When I first saw the artwork I was a little surprised to find how different it was to what I was expecting. I thought it would be more fine art but it was very expressionist and exaggerated. It was only a small gallery of works but it was enough to get a feel for what he was trying to show you. He wanted to show how he saw Middlesbrough, as he was from there, and the way he saw the colours around him affect the environment he was looking at. All of the art he drew was based on the past of Middlesbrough when the industrial age was thriving there. You see artworks of men on scaffolding working hard and women doing house hold duties. The thing that struck me most about his works though is that the people he painted were faceless and almost marshmallow-y looking.

In this painting you see the man has no face like all the other men behind him. They're also all wearing the same thing apart from the man in front who is the subject. This shows the working class man as they were in those days. When I think back to that time myself, I think of men that were workers who loved football and would be in the pub constantly so looking at this I get that sense of how I saw the past the same way he had experienced it. 

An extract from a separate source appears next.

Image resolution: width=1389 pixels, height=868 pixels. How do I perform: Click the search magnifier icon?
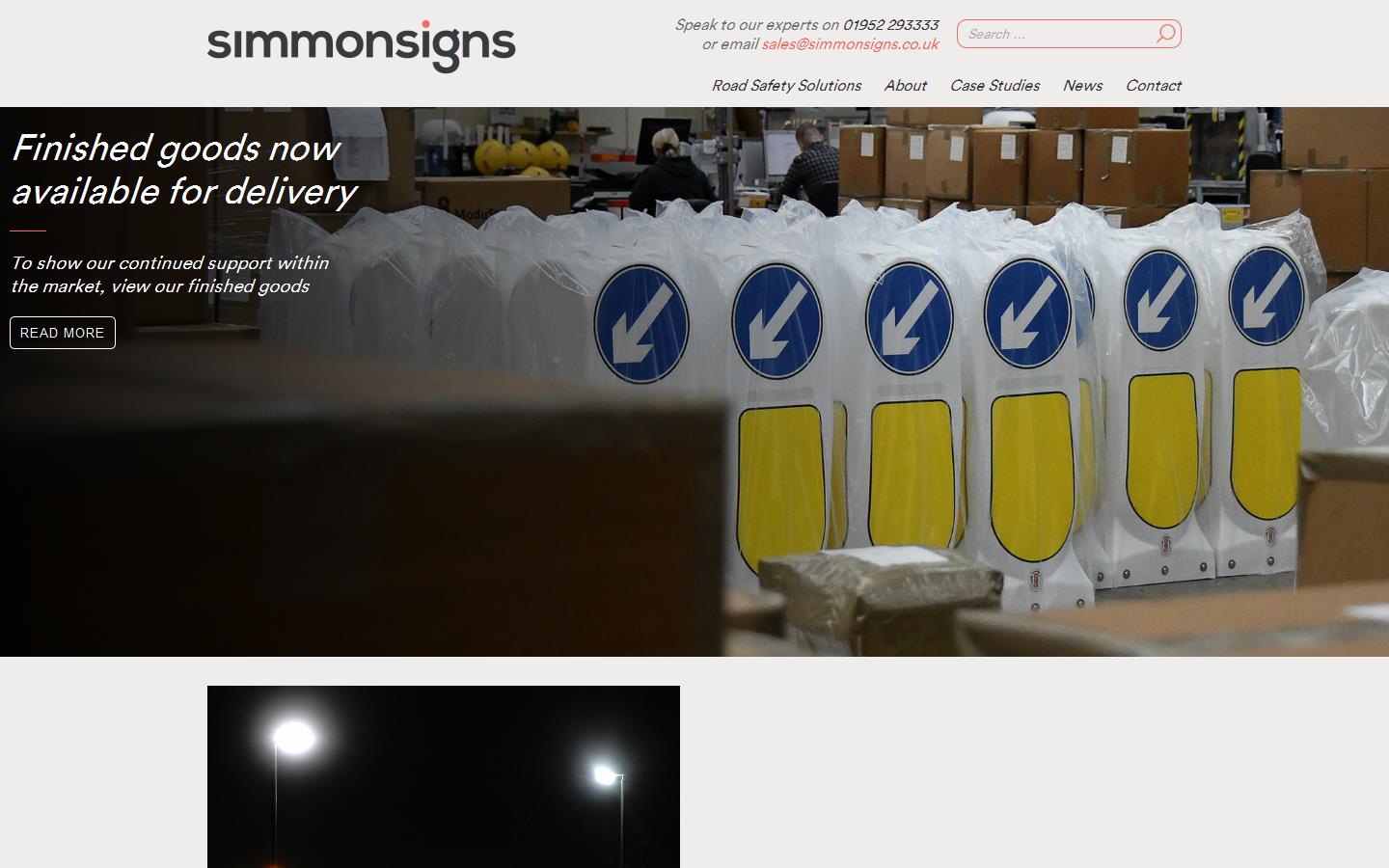tap(1165, 34)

These two represent the mothers that would take care of their families and do everything on their own. Again you see the faces are blanked out as if none of them really stand out from being normal. They're all buying the same thing, wearing similar things and going on about their lives just being normal. In the first one you see the women's feet are larger than normal which is also another trend he does in his paintings. I'm not sure what it represents other than that's just the way he painted them to fit his marshmallow figures. 

He was definitely an interesting artist to go see. A unique style to the way he paints so it's something I'll recognise later on if I ever come across his works again. This piece here is my favourite out of the small gallery he had. The vibrant colours for the sky really stands out from the men and the dock. The long cables under the men's feet and the small planks showing what a dangerous job they were doing and how many of them were actually doing it. His idea on shaping people the way he has may mean a strong and proud city of people but that all of them were the same, normal people that worked and socialised together.